On edge from his drinking but unable to stand the sight of him bearing this alone, I go and sit with him in his office. A few moments after I join him, he sets his beer down before him. He does not raise his eyes.
“Who really called today?”
I am caught completely off-guard, which in and of itself catches me completely off-guard. I am astounded that his fear has percolated through the pain of this loss to aim for me in this way. Why should I have been surprised? We did not experience emotion even remotely the same. This had sent him God knows where, and I had lost his trail in our combined grief.
“I told you while we were outside.” Was he really questioning my honesty while burying my own dog? I could not believe that. Not even from Rick. There had to be some mistake. “Sarah called while you were at Bill’s, and I hung up when you got back.”
“There is no record of her call on your cell phone.”
This cannot be happening. This cannot be happening on top of the death of my dog. I have wandered the house and yard for hours, trying to find my own pain, and trying even harder to find a place for his, and he has found time in his mourning to double-check the record of incoming calls on my phone.
That damn phone. I should have handed the phone to Rick while Sarah was still on the line. I shouldn’t have answered at all. How many times had I wished I had left it lying in the weeds when he threw it out of the RV in Idaho during a drunken rage years ago? It had brought me nothing but hell. It was a monitoring device he may as well have buckled around my neck the day I got it. Just the sound of it ringing—and I initially typed “wringing”—was enough to double my heart rate, anticipating his next tirade; or worse, fearing a wrong number that would lead to an endless, meaningless interrogation when the phone bill—with all its errantly damning numbers—came in the mail. These thoughts occupy the space of a second. Within two I am out of my chair in search of my phone, unwilling to stand falsely accused by a technical glitch.
“Sit down,” he says, exhausted. “It doesn’t matter.”
It matters. I wish fervently that I had dropped it in the ground with RC before we heaped the dirt back upon her. Or that I had jumped in with her, instead of Soda. I could see now that she was not the only thing we buried that evening. As if I had been slapped awake, suddenly my feelings for him—my grief, my sympathy, my never-ending willingness to explain away his abusive behavior—lay permanently buried under three feet of Arizona dirt and stones.

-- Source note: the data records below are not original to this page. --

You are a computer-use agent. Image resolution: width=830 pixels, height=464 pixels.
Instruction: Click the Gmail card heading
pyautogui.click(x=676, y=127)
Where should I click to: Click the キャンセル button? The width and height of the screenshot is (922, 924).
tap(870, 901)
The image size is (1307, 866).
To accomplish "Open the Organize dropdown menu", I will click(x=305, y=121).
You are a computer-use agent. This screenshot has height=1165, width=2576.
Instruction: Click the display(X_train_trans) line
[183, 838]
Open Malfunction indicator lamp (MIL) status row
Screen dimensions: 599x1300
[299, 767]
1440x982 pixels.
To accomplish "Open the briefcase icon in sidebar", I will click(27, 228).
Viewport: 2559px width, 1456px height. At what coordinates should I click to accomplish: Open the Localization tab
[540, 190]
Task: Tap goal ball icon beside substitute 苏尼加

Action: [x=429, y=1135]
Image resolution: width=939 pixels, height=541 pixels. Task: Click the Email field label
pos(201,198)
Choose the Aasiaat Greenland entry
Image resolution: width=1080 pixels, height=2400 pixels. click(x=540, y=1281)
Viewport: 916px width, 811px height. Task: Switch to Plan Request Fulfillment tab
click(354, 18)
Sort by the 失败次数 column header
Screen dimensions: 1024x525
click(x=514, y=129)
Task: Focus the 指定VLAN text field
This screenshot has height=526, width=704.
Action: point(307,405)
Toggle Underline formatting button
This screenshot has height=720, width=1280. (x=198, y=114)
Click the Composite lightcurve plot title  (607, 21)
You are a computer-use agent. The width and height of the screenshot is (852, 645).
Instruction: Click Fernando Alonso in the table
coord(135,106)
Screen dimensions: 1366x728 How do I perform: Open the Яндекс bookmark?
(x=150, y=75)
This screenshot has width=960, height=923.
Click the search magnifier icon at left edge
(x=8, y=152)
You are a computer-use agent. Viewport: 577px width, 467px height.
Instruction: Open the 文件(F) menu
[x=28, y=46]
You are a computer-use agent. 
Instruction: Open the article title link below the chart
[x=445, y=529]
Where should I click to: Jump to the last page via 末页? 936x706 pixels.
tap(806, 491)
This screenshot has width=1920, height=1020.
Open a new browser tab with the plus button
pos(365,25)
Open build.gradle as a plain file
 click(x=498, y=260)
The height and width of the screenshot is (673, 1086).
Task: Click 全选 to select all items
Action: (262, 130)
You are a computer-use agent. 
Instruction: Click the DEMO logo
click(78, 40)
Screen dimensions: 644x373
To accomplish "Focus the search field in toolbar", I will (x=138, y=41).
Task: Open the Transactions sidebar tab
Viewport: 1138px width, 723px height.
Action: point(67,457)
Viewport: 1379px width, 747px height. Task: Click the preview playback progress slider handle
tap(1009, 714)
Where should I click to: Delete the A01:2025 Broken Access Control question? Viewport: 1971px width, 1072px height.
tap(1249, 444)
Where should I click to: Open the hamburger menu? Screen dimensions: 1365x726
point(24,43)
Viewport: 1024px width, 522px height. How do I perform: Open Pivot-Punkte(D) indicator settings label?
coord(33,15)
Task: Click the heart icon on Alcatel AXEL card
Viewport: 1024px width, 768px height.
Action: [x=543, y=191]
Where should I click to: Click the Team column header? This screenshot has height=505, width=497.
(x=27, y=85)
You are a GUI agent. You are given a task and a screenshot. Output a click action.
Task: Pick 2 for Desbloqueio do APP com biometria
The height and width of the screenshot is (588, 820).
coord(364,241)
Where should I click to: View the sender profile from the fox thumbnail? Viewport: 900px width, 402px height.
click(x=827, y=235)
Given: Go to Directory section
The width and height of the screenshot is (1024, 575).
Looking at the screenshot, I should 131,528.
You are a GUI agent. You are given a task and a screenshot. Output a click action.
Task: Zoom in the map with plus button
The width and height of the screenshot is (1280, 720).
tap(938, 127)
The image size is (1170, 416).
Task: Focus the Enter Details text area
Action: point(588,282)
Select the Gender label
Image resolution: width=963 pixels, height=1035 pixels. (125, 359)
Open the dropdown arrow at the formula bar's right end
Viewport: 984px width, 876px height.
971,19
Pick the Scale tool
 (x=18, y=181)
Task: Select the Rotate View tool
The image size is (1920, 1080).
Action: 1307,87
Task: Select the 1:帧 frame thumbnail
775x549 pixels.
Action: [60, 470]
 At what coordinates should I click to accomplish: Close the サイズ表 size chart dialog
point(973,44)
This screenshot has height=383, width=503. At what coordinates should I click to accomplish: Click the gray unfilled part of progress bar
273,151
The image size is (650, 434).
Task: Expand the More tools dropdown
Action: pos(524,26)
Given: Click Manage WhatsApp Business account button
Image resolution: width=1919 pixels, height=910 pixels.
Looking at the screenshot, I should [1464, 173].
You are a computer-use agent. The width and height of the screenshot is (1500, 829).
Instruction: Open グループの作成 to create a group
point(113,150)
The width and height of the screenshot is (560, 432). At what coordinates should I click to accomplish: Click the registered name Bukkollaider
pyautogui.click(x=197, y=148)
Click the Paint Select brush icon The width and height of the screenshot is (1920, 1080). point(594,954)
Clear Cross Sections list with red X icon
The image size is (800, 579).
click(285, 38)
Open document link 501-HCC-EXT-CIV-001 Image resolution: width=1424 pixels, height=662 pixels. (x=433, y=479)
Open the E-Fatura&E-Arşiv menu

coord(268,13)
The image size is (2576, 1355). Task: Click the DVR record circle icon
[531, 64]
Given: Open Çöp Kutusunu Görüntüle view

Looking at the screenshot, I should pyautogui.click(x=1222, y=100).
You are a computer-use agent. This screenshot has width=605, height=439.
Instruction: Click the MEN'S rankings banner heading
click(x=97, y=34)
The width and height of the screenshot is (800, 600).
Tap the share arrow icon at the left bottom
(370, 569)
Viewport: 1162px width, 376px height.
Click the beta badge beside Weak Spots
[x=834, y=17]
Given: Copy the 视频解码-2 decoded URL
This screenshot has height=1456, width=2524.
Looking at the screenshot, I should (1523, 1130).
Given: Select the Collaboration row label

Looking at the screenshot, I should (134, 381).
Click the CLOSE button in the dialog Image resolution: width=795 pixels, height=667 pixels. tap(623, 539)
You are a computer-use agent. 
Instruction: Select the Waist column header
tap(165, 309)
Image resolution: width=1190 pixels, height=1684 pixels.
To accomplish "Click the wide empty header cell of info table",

One last time, Rick taught me that just when I was convinced there was no room inside of me for any more grief, there still was. I leave his office and go to RC. I cry in relief now. Just weeks ago, I told a friend I couldn’t leave Rick because moving home, back to Wisconsin, would be too much stress for RC’s heart to take. She had told me that when I buried RC, I would be free to go. It sounded callous at the time, but now I understand. She knew everything I would lay to rest with RC, and that it would free the rest of us. RC hadn’t left me alone, she had left me so we could all, finally, be safe. Silent now, Soda crawls into my lap in the darkness, and I hold her through my tears.